The running joke on Raw Charge is that, when the Lightning's opponent commits an infraction, the Bolts should decline the penalty (an option for penalties committed in the sport of Football). This is a sarcastic play on the state of Tampa Bay's power play unit that is not only anemic offensively, but a liability defensively.
Really, you can't get past the numbers: 13.3% efficiency, allowing 8 short-handed goals in 180 power play situations this season. While the Bolts are in the bottom third of the league in power play chances, they are 2nd to last in their efficiency (leading only Phoenix, which has a horrible 12.6% conversion rate). The home power play is bland, at best. The road power play is the epitome of futility.
It's bad, people, it's bad. You already know this, though.

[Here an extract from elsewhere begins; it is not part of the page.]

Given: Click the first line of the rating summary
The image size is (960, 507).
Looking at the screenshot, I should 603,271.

See, that's subjective. Besides the fact that the Lightning aren't, you know, scoring goals during the man advantage (the ultimate qualifier for a successful power play), the two power play units tend to fall apart before they can even set up in the opponent's zone. When the team does effectively set up in the opponent's zone... well, this is the aspect that's been rubbing me the wrong way the past few games: The power play unit is rigid in who will be doing what, and where players have to be.
It's not a personnel issue that's getting me. It's the rigid aspect of positioning. Maybe I've got it all wrong, but the lack of fluid rotation? The lack of cycling? The mostly static positioning? All that seems to dismiss the idea of being an offensive threat, and instead makes the unit look like a group of players in a bubble hockey game. Everyone has a place to be - must be - to execute what Guy Boucher has taught them.

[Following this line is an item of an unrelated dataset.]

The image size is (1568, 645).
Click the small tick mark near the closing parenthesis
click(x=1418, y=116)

It's the rigidness - on the blue line, in the slot - that seems to be working against them. It's predictable. For all the offensive potency of Steven Stamkos, Vincent Lecavalier, Martin St. Louis et al, the predictability of positioning is neutering their effectiveness. The rigidness at the blue line is counterproductive; tentativeness, over thinking, leading to turnovers and then those short-handed opportunities that seem to outnumber the Bolts shots-on-goal during the power play as of late.
Really, just watch the unit. It's one thing for them to get into the opponent's zone - that's a challenge the team has failed to meet too often - and another with what they do with the puck. For all the positioning focus, it's more likely for the Bolts to turn the puck over (or get a single shot on goal before losing the rebound) than have a legitimate scoring chance while on the power play.
Everyone should be aware there's a problem on the power play in Tampa. A little flexibility and motion could go a long way to restoring the unit's potency.